UK supervisor the Financial Conduct Authority (FCA) has noted a marked increase in reports about possible cryptocurrency scams.
The findings are contained in its third Consumer investments data review, which gives an overview of work to protect consumers from investment harm in the 6 months between April and September 2021.
Of the scam enquiries received during the period, 3,006 related to cryptocurrencies. This compares with 2,645 over the previous 6-month period (a 14% increase).
According to FCA, there were increases in reports about potential crypto scams both to its Supervision Hub (up 14% on the previous 6 months) and its ScamSmart website (up 49%).
The regulator added that its Cryptoasset team in Supervision opened over 300 cases relating to potential unregistered cryptoasset businesses in this period, many of which are likely to be involved in scams. During the same period, it also added 172 firms to its Unregistered Cryptoasset Businesses list.

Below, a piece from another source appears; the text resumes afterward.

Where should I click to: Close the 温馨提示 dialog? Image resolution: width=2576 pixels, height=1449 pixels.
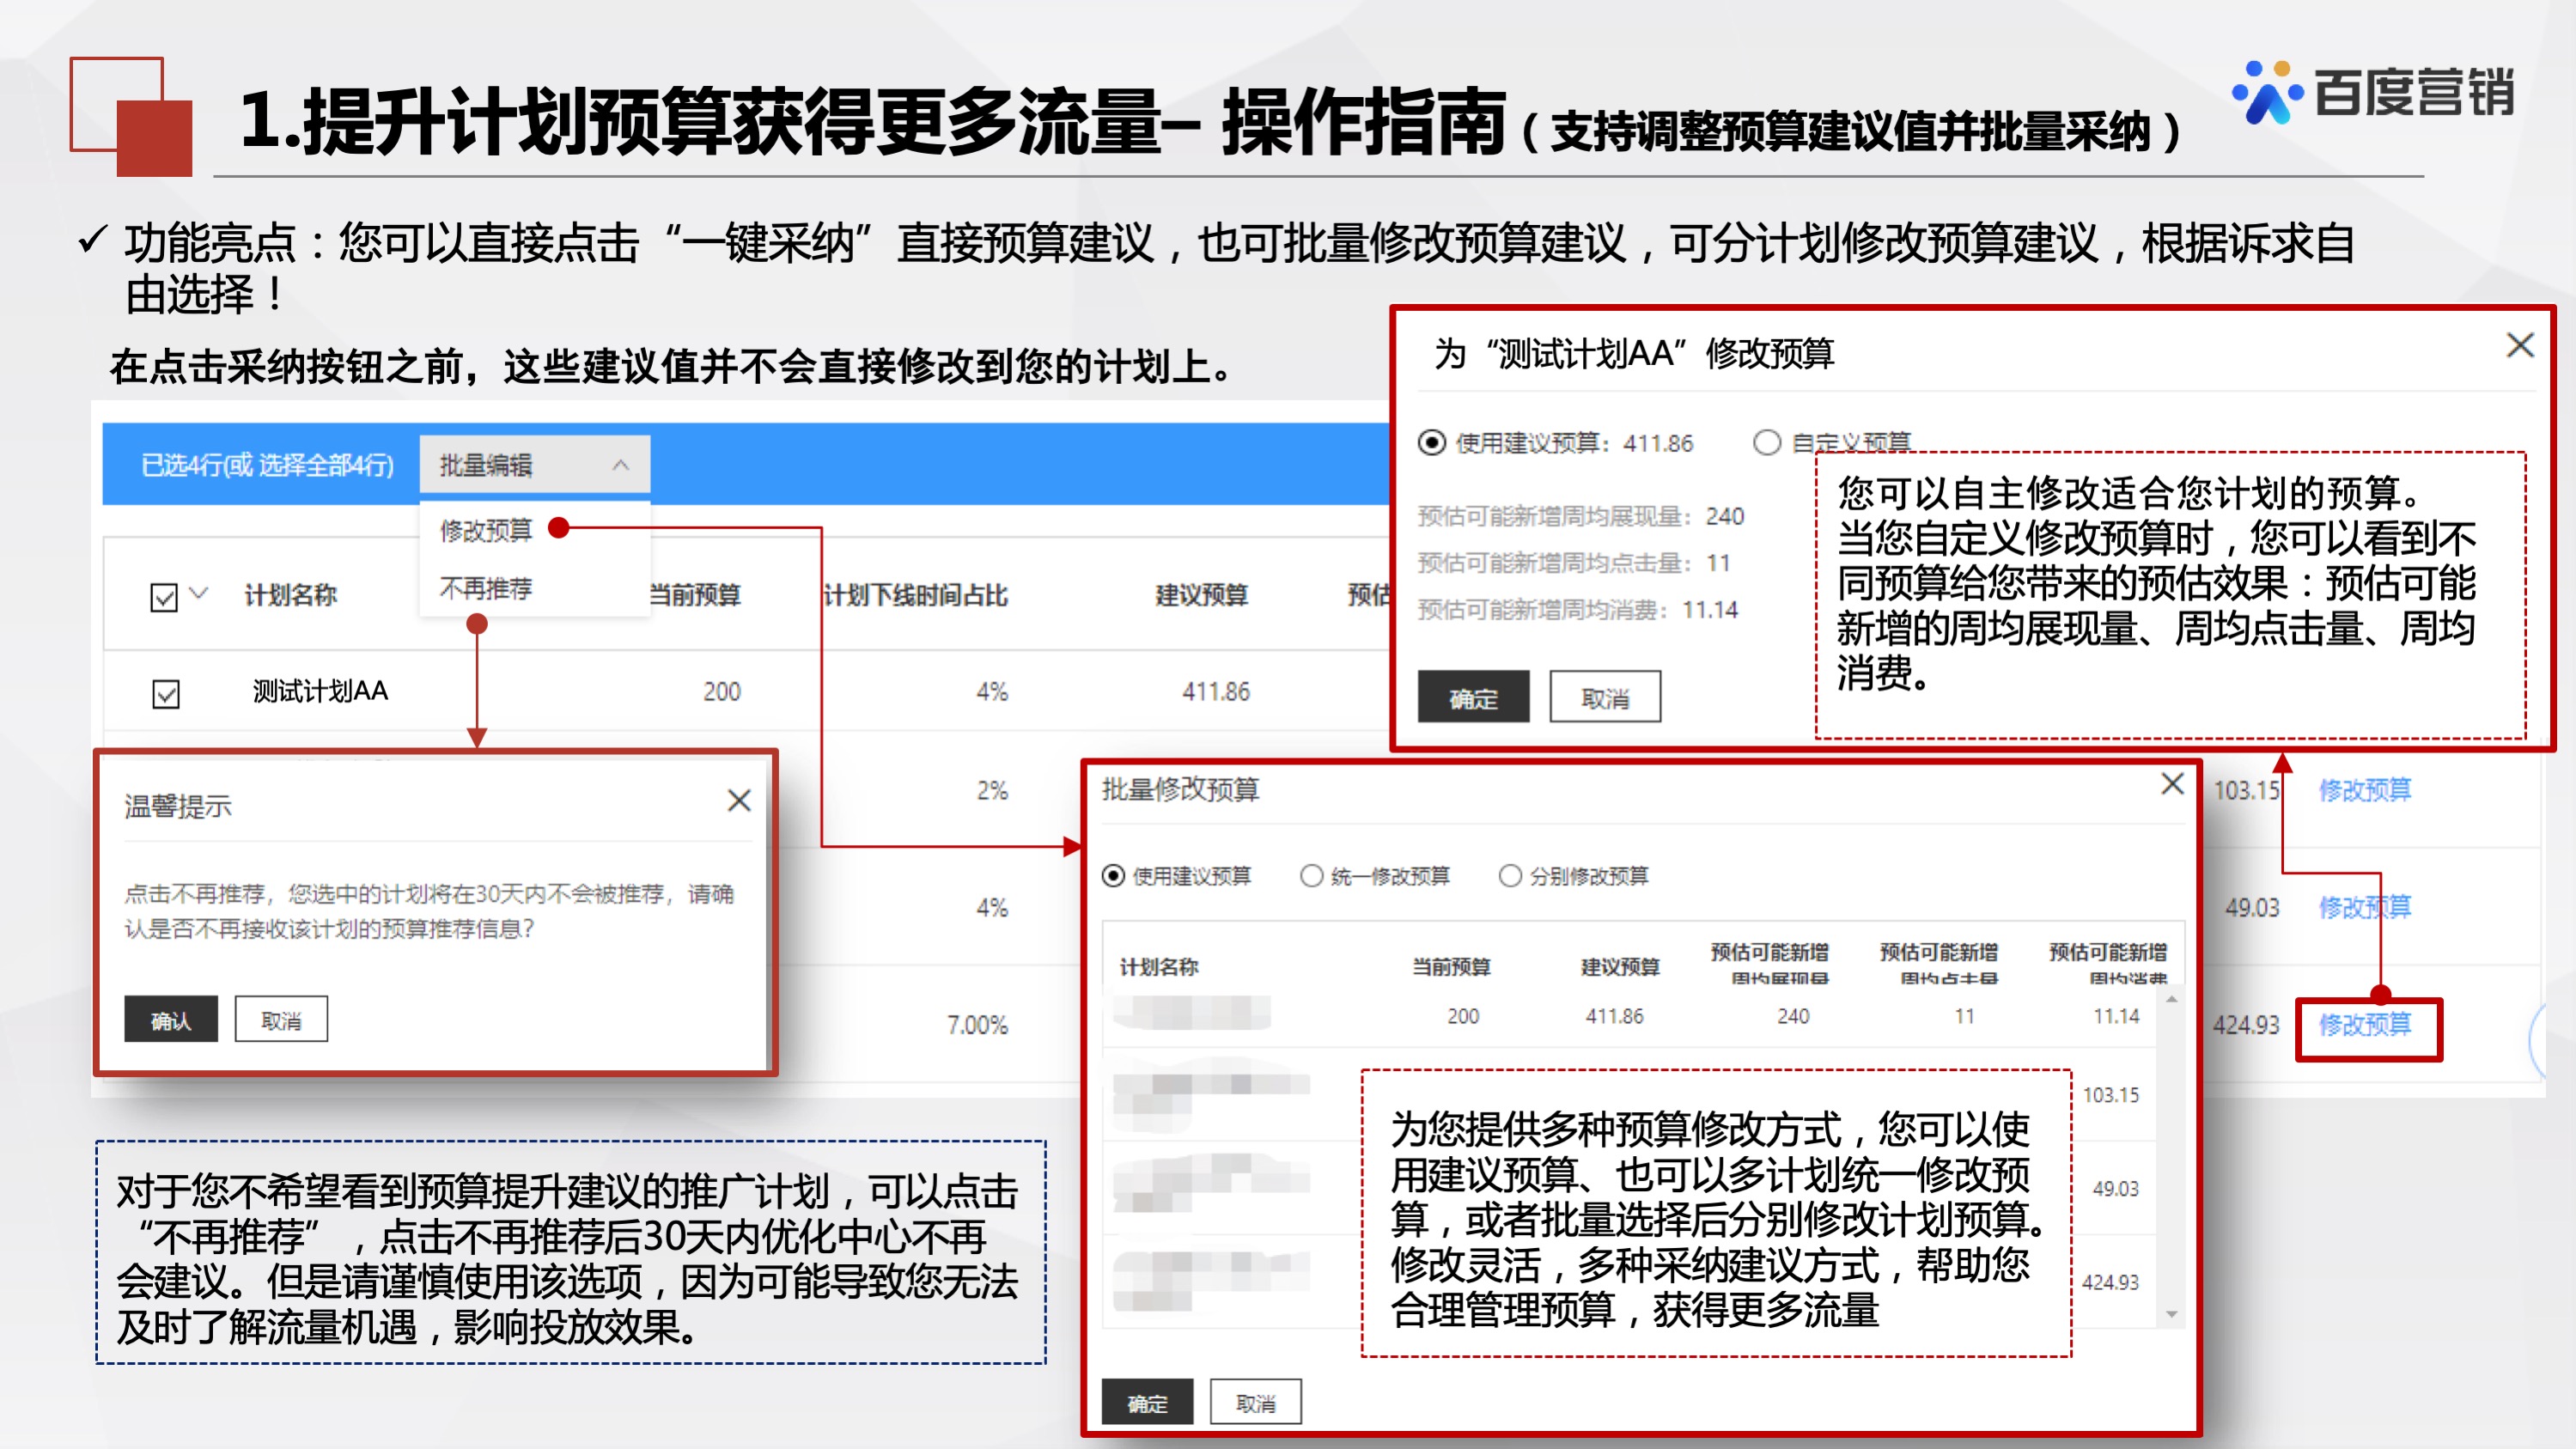(739, 800)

The Cryptoasset Supervision team is responsible for supervising cryptoasset firms’ compliance with the Money Laundering Regulations (MLRs). The team is responsible for identifying, managing and mitigating risks of potential harm arising in active and registered firms.
This includes rapidly intervening where firms are at risk of being used as conduits for illegal activity, or where firms pose harm to consumers or market integrity, for example operating without registration, perpetuating scams, fraud or high-risk activities.
Commenting on the findings, Susannah Streeter, senior investment and markets analyst at Hargreaves Lansdown said: “Instead of just flashing the warning lights about the number of consumers being lured into risky crypto investments and scams, the financial watchdog is now getting a lot tougher on stopping suspect firms from entering the market. A quarter of applications from firms wanting to join the consumer investment market are being stopped by the FCA, up from one in five during the last financial year.”
“By showing it’s increasingly on the prowl for scammers and fraudsters, the regulator is clearly hoping to deter more rogue actors from trying to entice vulnerable people into get rich quick schemes. Over the past six months, it’s opened 300 cases into crypto businesses not registered with the FCA and has 50 live cases ongoing into unauthorised businesses which could result in criminal proceedings.”